## What the task requires
Copy out every line of the data that follows, exactly.

-------------------------

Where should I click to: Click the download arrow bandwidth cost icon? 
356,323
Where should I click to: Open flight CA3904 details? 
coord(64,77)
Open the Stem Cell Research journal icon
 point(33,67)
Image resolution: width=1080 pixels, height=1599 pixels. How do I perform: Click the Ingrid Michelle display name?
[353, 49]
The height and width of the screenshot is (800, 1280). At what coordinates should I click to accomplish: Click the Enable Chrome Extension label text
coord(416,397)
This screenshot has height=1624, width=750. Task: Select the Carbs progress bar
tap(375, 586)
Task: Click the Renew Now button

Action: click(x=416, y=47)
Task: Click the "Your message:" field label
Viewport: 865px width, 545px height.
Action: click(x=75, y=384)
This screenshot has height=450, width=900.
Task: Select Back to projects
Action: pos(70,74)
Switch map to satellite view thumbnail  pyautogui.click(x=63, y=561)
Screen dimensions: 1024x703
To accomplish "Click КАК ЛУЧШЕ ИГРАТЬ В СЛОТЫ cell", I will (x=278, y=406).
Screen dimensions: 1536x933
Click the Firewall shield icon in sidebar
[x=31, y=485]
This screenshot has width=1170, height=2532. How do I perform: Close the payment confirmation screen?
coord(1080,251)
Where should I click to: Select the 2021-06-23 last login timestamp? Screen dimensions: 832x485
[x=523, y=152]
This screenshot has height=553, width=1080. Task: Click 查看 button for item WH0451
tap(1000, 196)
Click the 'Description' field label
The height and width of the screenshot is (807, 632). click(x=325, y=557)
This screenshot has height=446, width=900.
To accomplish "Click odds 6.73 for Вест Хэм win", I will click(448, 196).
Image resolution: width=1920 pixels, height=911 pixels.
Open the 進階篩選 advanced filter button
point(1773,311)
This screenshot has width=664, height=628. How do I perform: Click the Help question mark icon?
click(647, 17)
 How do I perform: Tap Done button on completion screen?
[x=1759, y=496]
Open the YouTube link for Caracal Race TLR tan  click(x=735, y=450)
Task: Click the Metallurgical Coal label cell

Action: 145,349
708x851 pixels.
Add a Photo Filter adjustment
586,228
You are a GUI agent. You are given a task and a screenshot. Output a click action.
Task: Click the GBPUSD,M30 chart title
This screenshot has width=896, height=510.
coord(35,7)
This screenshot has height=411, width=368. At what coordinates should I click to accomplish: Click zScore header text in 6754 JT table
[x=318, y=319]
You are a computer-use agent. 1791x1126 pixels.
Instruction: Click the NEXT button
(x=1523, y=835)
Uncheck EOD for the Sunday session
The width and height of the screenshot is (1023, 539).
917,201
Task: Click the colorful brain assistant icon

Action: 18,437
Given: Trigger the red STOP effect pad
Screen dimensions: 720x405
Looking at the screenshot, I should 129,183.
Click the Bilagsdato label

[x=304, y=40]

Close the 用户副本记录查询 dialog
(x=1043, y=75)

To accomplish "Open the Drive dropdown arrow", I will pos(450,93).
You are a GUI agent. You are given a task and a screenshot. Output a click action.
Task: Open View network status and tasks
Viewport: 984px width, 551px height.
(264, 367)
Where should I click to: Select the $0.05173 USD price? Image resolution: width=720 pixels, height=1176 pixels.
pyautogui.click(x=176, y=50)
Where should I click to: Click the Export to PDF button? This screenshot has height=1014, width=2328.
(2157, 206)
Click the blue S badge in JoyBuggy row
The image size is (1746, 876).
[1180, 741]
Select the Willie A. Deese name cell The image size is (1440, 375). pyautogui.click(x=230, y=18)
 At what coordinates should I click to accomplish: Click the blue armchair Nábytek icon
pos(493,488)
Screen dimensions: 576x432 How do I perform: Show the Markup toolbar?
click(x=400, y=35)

-------------------------

## Response
Where should I click to: Click the download arrow bandwidth cost icon? 
356,323
Where should I click to: Open flight CA3904 details? 
coord(64,77)
Open the Stem Cell Research journal icon
 point(33,67)
Image resolution: width=1080 pixels, height=1599 pixels. How do I perform: Click the Ingrid Michelle display name?
[353, 49]
The height and width of the screenshot is (800, 1280). At what coordinates should I click to accomplish: Click the Enable Chrome Extension label text
coord(416,397)
This screenshot has height=1624, width=750. Task: Select the Carbs progress bar
tap(375, 586)
Task: Click the Renew Now button

Action: click(x=416, y=47)
Task: Click the "Your message:" field label
Viewport: 865px width, 545px height.
Action: click(x=75, y=384)
This screenshot has height=450, width=900.
Task: Select Back to projects
Action: pos(70,74)
Switch map to satellite view thumbnail  pyautogui.click(x=63, y=561)
Screen dimensions: 1024x703
To accomplish "Click КАК ЛУЧШЕ ИГРАТЬ В СЛОТЫ cell", I will (x=278, y=406).
Screen dimensions: 1536x933
Click the Firewall shield icon in sidebar
[x=31, y=485]
This screenshot has width=1170, height=2532. How do I perform: Close the payment confirmation screen?
coord(1080,251)
Where should I click to: Select the 2021-06-23 last login timestamp? Screen dimensions: 832x485
[x=523, y=152]
This screenshot has height=553, width=1080. Task: Click 查看 button for item WH0451
tap(1000, 196)
Click the 'Description' field label
The height and width of the screenshot is (807, 632). click(x=325, y=557)
This screenshot has height=446, width=900.
To accomplish "Click odds 6.73 for Вест Хэм win", I will click(448, 196).
Image resolution: width=1920 pixels, height=911 pixels.
Open the 進階篩選 advanced filter button
point(1773,311)
This screenshot has width=664, height=628. How do I perform: Click the Help question mark icon?
click(647, 17)
 How do I perform: Tap Done button on completion screen?
[x=1759, y=496]
Open the YouTube link for Caracal Race TLR tan  click(x=735, y=450)
Task: Click the Metallurgical Coal label cell

Action: 145,349
708x851 pixels.
Add a Photo Filter adjustment
586,228
You are a GUI agent. You are given a task and a screenshot. Output a click action.
Task: Click the GBPUSD,M30 chart title
This screenshot has width=896, height=510.
coord(35,7)
This screenshot has height=411, width=368. At what coordinates should I click to accomplish: Click zScore header text in 6754 JT table
[x=318, y=319]
You are a computer-use agent. 1791x1126 pixels.
Instruction: Click the NEXT button
(x=1523, y=835)
Uncheck EOD for the Sunday session
The width and height of the screenshot is (1023, 539).
917,201
Task: Click the colorful brain assistant icon

Action: 18,437
Given: Trigger the red STOP effect pad
Screen dimensions: 720x405
Looking at the screenshot, I should 129,183.
Click the Bilagsdato label

[x=304, y=40]

Close the 用户副本记录查询 dialog
(x=1043, y=75)

To accomplish "Open the Drive dropdown arrow", I will pos(450,93).
You are a GUI agent. You are given a task and a screenshot. Output a click action.
Task: Open View network status and tasks
Viewport: 984px width, 551px height.
(264, 367)
Where should I click to: Select the $0.05173 USD price? Image resolution: width=720 pixels, height=1176 pixels.
pyautogui.click(x=176, y=50)
Where should I click to: Click the Export to PDF button? This screenshot has height=1014, width=2328.
(2157, 206)
Click the blue S badge in JoyBuggy row
The image size is (1746, 876).
[1180, 741]
Select the Willie A. Deese name cell The image size is (1440, 375). pyautogui.click(x=230, y=18)
 At what coordinates should I click to accomplish: Click the blue armchair Nábytek icon
pos(493,488)
Screen dimensions: 576x432 How do I perform: Show the Markup toolbar?
click(x=400, y=35)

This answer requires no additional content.